We live in an age of sleep deprivation. In the 1950s, most people got on an average 8 hours of sleep every night but now it is reduced by at least an hour and a half. Teenagers need 9 hours but they often get only about 5 on a school night.
Sleep is restorative. It helps with conservation and regeneration of energy. It also helps with basic brain processes such as memory, creativity, problem-solving and learning. Shortage of sleep and poor quality of sleep is deeply damaging, as in shift workers. Not only does it have subtle effects on one’s personality, it also increases the risk of road and other accidents due to micro-sleeps in the day and increased impulsiveness.
“You always get sleep disruption in people with mental illness. That’s because they don’t have jobs, so they go to bed late and get up late” remarked a psychiatrist. This led Dr Russell Foster into the study of relationships between sleep and mental illness. His team at Oxford found that in patients with schizophrenia, regardless of antipsychotic treatment, sleep patterns were not just disrupted but totally smashed.
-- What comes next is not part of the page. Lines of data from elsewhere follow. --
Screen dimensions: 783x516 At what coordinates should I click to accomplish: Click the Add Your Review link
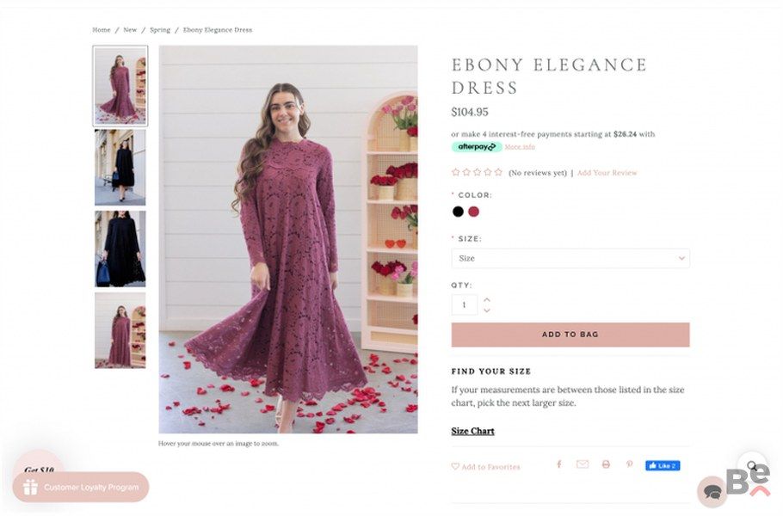tap(607, 173)
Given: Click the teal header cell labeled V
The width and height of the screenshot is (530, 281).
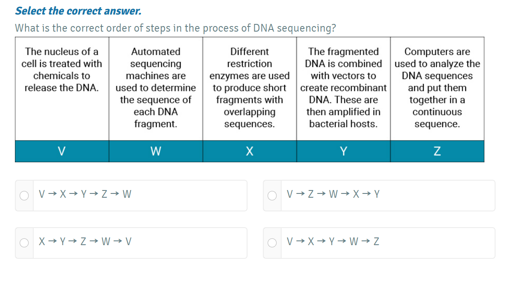Looking at the screenshot, I should click(x=61, y=151).
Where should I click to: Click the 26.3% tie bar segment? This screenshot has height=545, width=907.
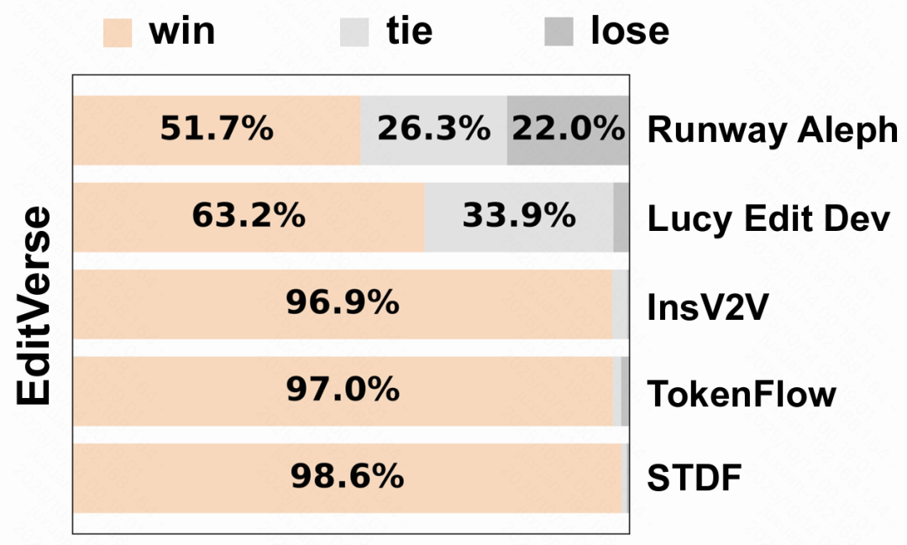433,130
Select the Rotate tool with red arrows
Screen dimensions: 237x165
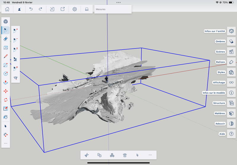pyautogui.click(x=6, y=100)
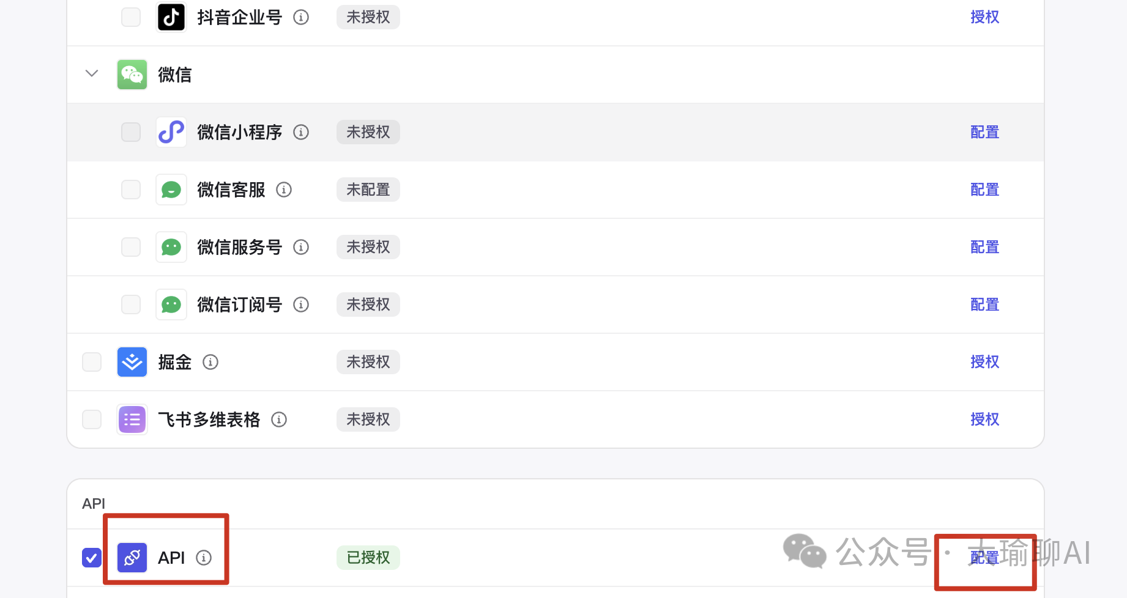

Bipolar and Seasonal affective disorders and depression also involve bad sleep as do dementia, Alzheimer’s and Parkinson’s disease.
Sleep disruption is being studied as a biomarker of potential mental health problems and it offers the possibility of early intervention.
Researchers at Oxford have found that if sleep can be partially stabilized using CBT in patients with schizophrenia, levels of delusional paranoia can be reduced by 50%. It is possible that consistent improvement in sleep patterns may delay the onset of certain conditions by knocking the brain into a different developmental trajectory.
“Sleep is the golden chain that ties health and our bodies together.”